2月26日、メキシコ国内で2014年に43人の学生が失踪した事件から29カ月目にあたり、首都メキシコシティーでの抗議活動で顔を赤く塗った女性たち。メキシコでは「麻薬戦争」による犠牲者が後を絶たない(ロイター) 2月26日、メキシコ国内で2014年に43人の学生が失踪した事件から29カ月目にあたり、首都メキシコシティーでの抗議活動で顔を赤く塗った女性たち。メキシコでは「麻薬戦争」による犠牲者が後を絶たない(ロイター)

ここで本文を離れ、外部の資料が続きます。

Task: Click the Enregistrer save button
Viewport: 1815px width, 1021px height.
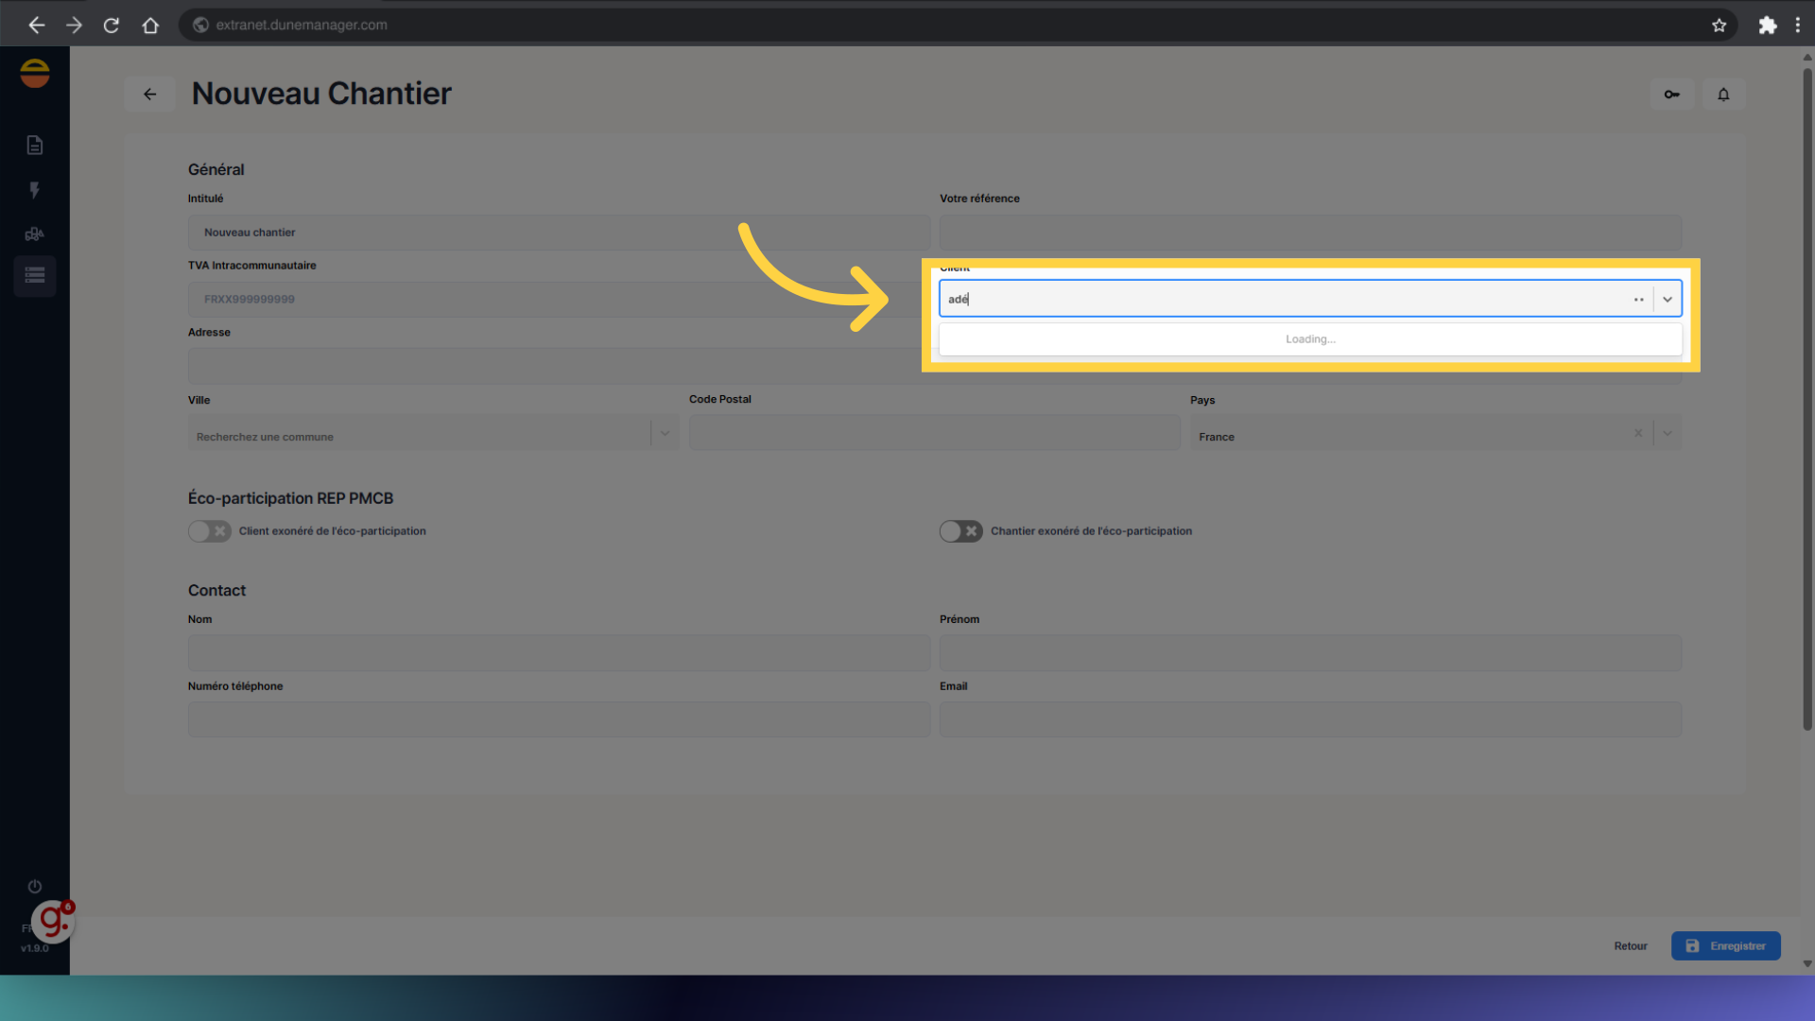Action: pyautogui.click(x=1725, y=946)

 ここ10年ほどで、死者は20万人以上、行方不明者は約3万人に上るという。中米メキシコで続いている「麻薬戦争」による犠牲者の数だ。「カルテル」と呼ばれる麻薬組織同士の抗争、それを制圧しようとするメキシコ当局や軍、さらには米国の麻薬取締局(DEA)などが入り乱れた“戦争”は終わりが見通せず、抗争に絡んだ誘拐や殺人が常態化している。犠牲者の中には一般人も多く、3月上旬には、メキシコ東部ベラクルス州の農場から240人以上の男女の殺害遺体が見つかった。抗争に巻き込まれたとみられる遺体は10代から20代とみられ、極めてむごたらしい状態だったという。

9割近い企業が「治安に不安」

 メキシコのメディアやAFP通信などによると、240人以上の遺体が見つかった農場では、掘られた無数の穴に遺体が埋められていたという。遺体は手厚く埋葬されていたわけではない。掘り起こされたのは、大量の頭蓋骨や、首を切断されたり、四肢を切断されたりした遺体だった。

 現場となったベラクルス州は、メキシコ湾西岸に位置する。メキシコ国立統計地理情報院(INEGI)が、犯罪が企業活動に与える影響に関する調査結果を発表(在メキシコ日本大使館のホームページに掲載)したところによると、同州は「治安情勢に不安がある」と回答した企業の割合が88・9%と、メキシコ全31州と1連邦区で3番目に高かった。